__ANFORDERUNGEN__. Gib die Zeilen von der Zeile mit „You are a computer-use agent.“ bis einschließlich der Zeile mit „Instruction: Open CodeBuddy“ wortwörtlich wieder.

__DATENSATZ__.
□ □ □
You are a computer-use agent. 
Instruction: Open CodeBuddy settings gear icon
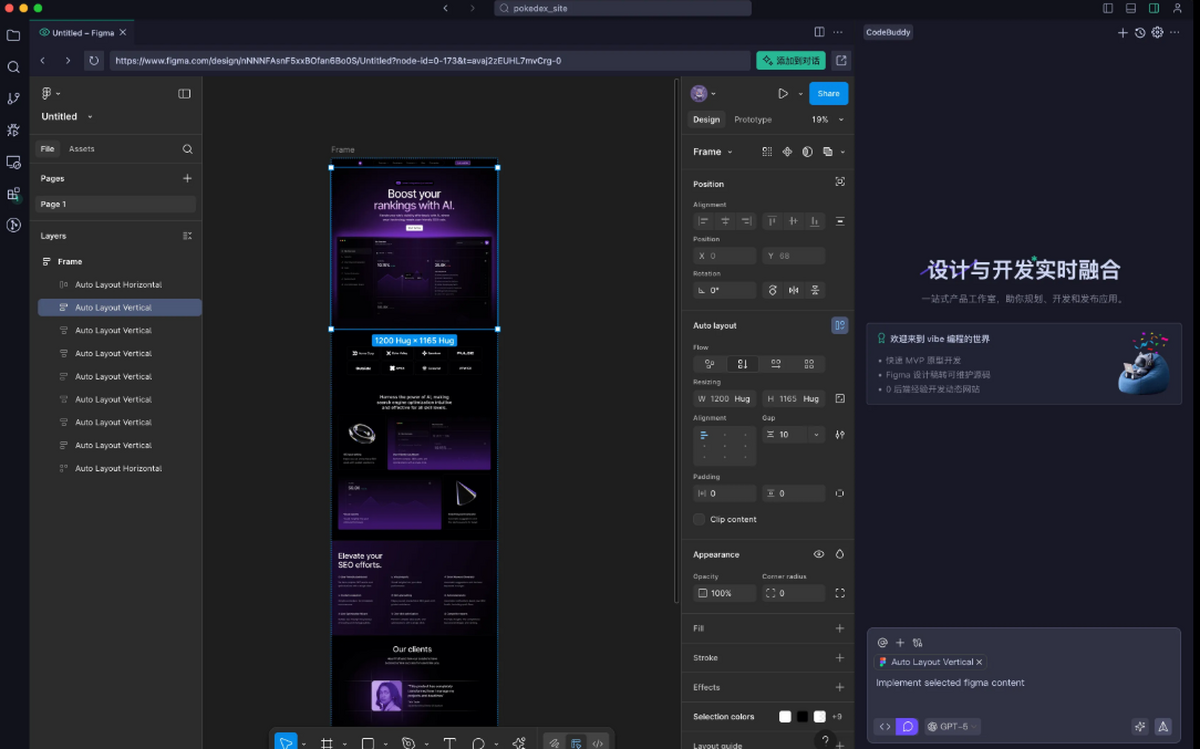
□ □ □
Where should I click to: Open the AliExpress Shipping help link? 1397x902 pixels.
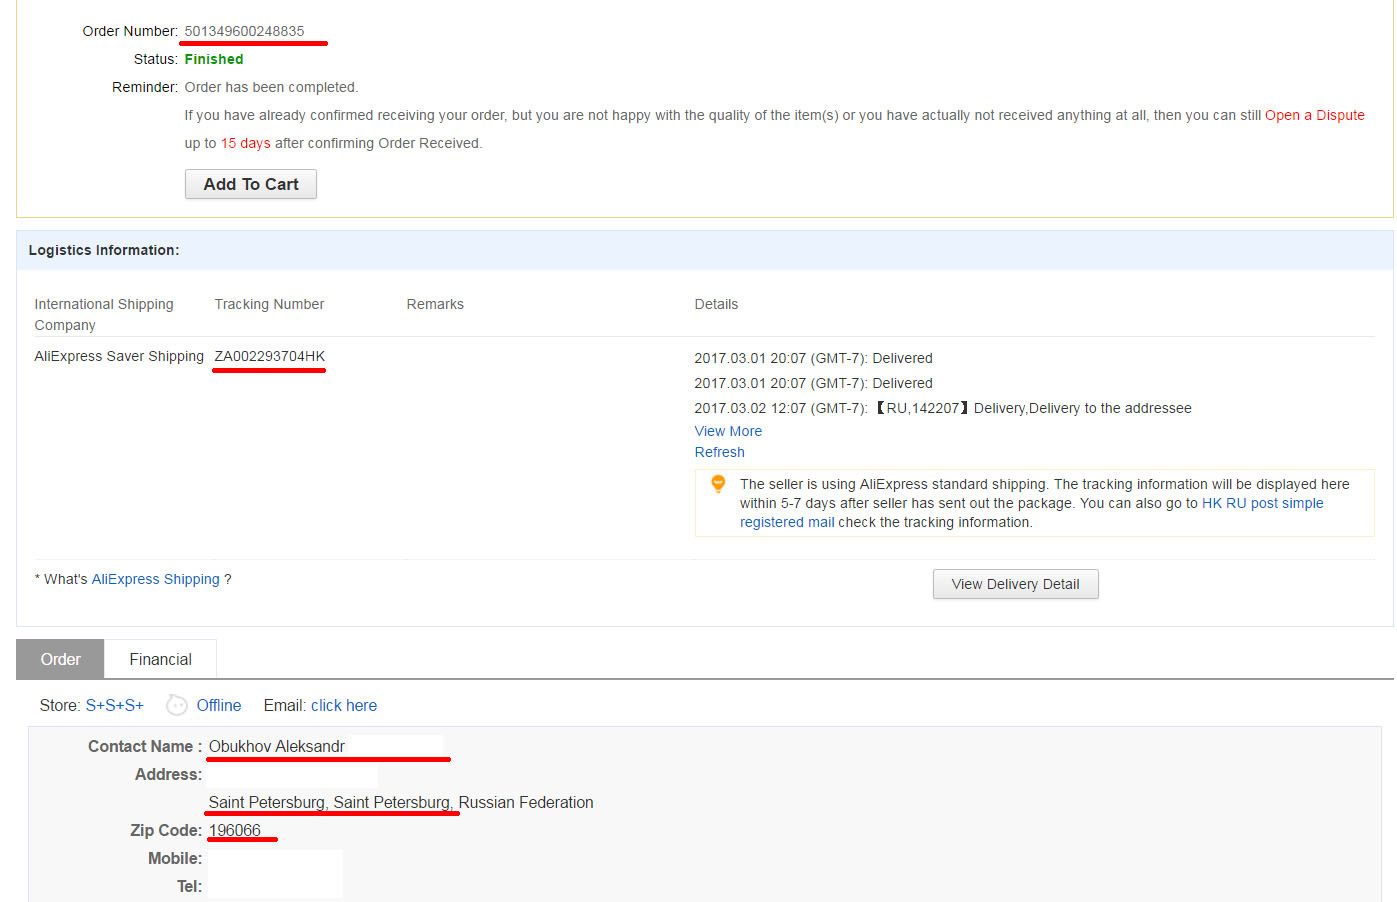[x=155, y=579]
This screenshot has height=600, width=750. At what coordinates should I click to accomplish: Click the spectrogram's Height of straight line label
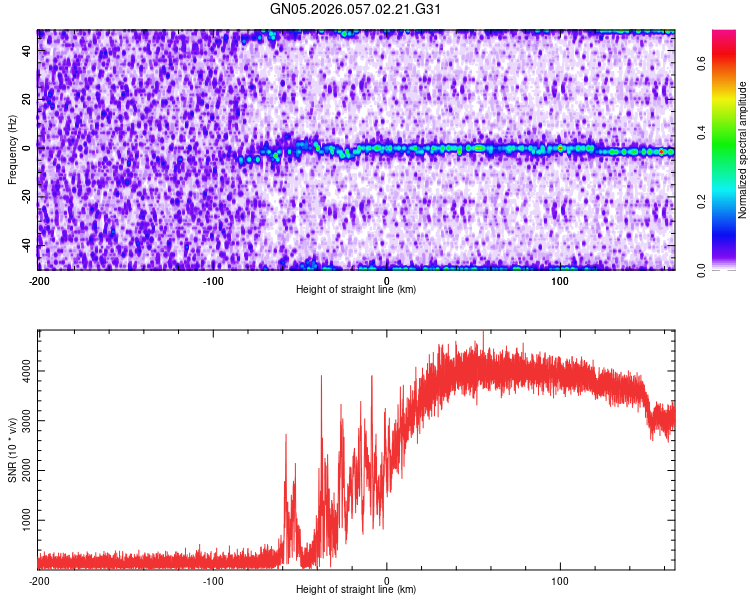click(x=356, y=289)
□ □ □
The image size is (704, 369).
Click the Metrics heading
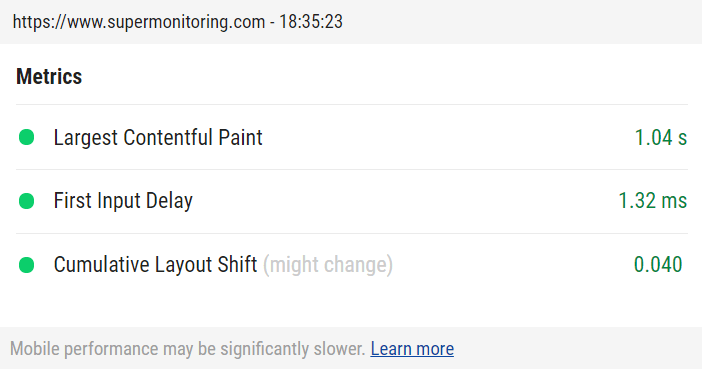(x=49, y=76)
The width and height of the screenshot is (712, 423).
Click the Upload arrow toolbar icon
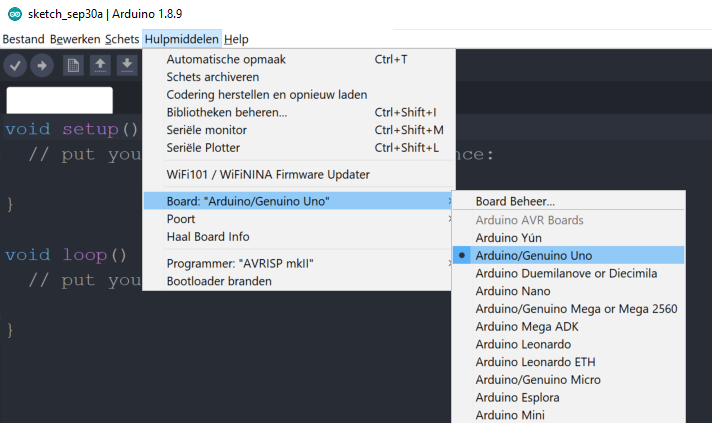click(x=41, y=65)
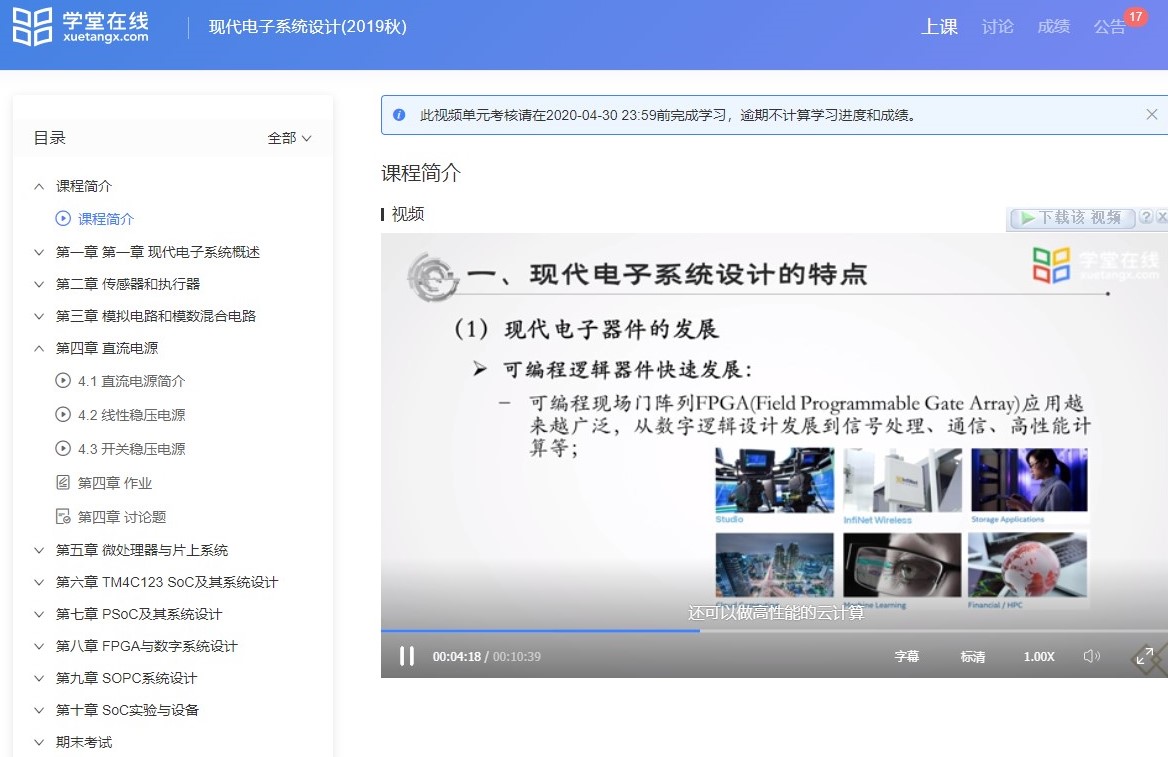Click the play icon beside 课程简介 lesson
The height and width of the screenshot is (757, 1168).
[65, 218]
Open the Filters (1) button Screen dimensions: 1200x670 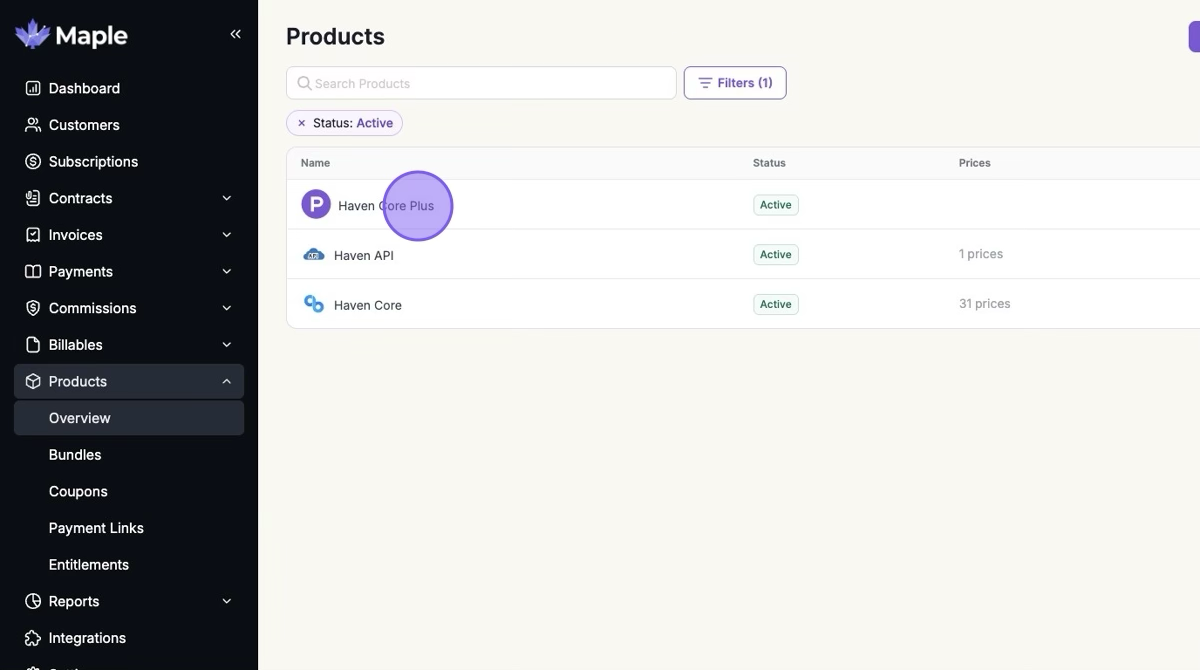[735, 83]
□ □ □
__ENDGÜLTIGE ANTWORT__.
You are a computer-use agent. 
Instruction: Open CodeBuddy settings gear icon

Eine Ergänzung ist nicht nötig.